I have to do a simple CRC check for the following: Take an 8-bit input from a port, get it's CRC checksum value and output it. So far, I can take the input and I read the algorithm, so I append n - 1 zeros to my input, effectively making it big enough to be 16 bit. I got that working as well and I know I'll need a XOR here as we do a modulo 2 while dividing. But, I can't go any further with the algorithm, don't know where to even start.
.MACRO INITSTACK
LDI R16, HIGH(RAMEND)
OUT SPH, R16
LDI R16, LOW(RAMEND)
OUT SPL, R16
.ENDMACRO
.MACRO LOADIO
LDI R20, @1
OUT @0, R20
.ENDMACRO
.include "m128def.inc"
.EQU ones = 0xFF ; output
.EQU zeros = 0x00 ; input
.EQU CRC_CODE = 0x13 ; our CRC polynomial in binary (10011)
.DEF INPUTREG = R16 ; input register
.DEF CRC_RES = R17 ; Holds the CRC result (4 bits)

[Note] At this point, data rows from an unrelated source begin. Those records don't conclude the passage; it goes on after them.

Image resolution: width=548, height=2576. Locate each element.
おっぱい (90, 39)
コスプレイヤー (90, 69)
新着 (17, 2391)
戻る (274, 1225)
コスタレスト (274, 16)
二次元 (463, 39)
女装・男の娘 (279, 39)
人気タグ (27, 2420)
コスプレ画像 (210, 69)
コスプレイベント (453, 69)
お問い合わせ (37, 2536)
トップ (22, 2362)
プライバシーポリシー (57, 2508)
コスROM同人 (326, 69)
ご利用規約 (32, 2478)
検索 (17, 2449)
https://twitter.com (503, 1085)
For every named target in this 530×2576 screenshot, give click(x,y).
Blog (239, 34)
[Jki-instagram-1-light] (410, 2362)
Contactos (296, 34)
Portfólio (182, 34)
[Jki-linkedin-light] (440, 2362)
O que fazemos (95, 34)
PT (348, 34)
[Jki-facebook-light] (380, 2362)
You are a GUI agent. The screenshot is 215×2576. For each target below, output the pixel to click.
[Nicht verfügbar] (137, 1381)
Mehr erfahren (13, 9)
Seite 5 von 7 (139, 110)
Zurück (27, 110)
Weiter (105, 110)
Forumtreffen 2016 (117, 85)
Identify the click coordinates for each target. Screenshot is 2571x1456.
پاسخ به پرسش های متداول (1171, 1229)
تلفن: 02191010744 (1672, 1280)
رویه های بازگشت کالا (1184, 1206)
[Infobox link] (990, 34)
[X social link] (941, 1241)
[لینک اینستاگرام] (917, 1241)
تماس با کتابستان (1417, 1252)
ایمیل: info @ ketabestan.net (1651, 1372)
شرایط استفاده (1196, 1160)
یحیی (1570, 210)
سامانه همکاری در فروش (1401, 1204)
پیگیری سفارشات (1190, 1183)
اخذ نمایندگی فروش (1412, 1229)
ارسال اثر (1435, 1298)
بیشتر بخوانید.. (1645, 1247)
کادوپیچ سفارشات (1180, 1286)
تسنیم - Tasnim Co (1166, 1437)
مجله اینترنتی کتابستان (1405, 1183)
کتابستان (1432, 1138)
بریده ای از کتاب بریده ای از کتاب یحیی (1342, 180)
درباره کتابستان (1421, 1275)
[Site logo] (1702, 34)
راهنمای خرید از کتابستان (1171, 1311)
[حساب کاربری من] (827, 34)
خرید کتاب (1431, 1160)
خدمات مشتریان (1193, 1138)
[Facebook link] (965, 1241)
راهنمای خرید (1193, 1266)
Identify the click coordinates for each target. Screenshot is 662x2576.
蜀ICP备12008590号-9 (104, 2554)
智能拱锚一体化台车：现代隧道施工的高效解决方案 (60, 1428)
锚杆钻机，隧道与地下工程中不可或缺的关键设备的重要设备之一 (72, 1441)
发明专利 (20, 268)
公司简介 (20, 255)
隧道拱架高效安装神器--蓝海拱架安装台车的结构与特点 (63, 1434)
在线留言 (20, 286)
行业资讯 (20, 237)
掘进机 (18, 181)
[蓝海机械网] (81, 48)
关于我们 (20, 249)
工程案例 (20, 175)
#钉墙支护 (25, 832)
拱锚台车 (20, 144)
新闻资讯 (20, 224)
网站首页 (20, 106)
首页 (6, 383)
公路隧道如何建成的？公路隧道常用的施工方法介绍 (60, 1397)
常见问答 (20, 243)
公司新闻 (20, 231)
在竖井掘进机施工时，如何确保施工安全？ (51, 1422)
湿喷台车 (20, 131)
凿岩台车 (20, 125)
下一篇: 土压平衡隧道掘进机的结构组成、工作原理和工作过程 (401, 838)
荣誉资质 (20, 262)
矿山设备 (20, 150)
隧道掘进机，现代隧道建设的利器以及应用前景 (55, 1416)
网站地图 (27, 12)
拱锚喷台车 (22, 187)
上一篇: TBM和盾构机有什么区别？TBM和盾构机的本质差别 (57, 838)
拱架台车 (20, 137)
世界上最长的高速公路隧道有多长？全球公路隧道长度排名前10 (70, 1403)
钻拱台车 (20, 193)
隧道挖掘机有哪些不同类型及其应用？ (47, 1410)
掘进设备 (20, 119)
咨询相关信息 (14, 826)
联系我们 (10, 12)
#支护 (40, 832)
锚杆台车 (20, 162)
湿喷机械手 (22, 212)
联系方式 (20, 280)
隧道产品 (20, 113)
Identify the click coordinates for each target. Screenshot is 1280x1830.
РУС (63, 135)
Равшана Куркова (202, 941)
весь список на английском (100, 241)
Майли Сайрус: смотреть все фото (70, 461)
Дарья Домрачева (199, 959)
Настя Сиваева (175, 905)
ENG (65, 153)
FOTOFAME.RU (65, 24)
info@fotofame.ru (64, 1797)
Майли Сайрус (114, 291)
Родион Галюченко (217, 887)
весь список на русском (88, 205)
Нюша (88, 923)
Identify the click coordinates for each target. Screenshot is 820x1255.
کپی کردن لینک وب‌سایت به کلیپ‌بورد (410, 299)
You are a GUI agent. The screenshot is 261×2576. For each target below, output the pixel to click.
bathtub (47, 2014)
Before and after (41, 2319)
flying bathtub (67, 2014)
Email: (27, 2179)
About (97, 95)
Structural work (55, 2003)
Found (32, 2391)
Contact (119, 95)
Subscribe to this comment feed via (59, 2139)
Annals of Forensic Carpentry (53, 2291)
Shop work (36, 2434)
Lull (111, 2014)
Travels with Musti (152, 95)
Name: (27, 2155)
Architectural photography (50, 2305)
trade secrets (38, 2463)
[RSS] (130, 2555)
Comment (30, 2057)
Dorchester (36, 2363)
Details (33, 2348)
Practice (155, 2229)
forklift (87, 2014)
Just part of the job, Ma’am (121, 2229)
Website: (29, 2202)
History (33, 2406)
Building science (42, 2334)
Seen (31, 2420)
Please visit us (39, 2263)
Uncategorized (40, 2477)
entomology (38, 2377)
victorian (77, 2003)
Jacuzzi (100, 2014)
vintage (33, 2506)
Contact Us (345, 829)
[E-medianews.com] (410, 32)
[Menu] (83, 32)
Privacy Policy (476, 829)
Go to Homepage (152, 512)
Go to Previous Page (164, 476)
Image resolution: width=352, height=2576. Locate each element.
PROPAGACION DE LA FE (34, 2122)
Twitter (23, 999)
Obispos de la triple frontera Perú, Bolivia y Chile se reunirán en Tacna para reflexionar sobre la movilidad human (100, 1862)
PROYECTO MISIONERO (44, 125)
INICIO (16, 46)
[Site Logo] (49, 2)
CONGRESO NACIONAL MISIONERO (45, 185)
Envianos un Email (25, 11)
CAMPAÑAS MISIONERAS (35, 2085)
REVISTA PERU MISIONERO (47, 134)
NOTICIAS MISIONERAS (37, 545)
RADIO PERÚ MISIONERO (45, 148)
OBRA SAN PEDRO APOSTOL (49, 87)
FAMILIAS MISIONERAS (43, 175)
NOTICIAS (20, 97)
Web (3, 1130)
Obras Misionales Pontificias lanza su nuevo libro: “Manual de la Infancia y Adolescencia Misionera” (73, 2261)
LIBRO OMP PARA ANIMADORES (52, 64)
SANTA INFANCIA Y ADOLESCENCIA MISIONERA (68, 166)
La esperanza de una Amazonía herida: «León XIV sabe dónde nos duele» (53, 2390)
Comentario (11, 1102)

.DEF OPREG1 = R18 ; temp operation register 1
.DEF OPREG2 = R19 ; temp operation register 2
.DEF OPREG3 = R20 ; temp operation register 3
.DEF OPREG4 = R21 ; temp operation register 4
.DEF OPREG5 = R22 ; temp operation register 5
.ORG 0x0000
main:
INITSTACK
; Modifies the INPUTREG
RCALL TakeInput
RCALL CreateCRC
LOADIO DDRA, ones
LOADIO DDRB, ones
OUT PORTA, CRC_RES
Stop:
NOP
JMP Stop
TakeInput:
LOADIO DDRA, zeros
IN INPUTREG, PORTA
CLR XH
MOV XL, INPUTREG
LSL XL ; do a shift 4 times, for the 4 (5 - 1) zeros
ROL XH
LSL XL ; do a shift 4 times, for the 4 (5 - 1) zeros
ROL XH
LSL XL ; do a shift 4 times, for the 4 (5 - 1) zeros
ROL XH
LSL XL ; do a shift 4 times, for the 4 (5 - 1) zeros
ROL XH
RET
CreateCRC:
LDI OPREG1, 0x08 ; do shift 8 times
LDI OPREG2, CRC_CODE ; load the polynom
LSL OPREG2 ; no need for 5th bit, we only do operation with lower 4 bits (CLC does XOR for the high bit we skipped)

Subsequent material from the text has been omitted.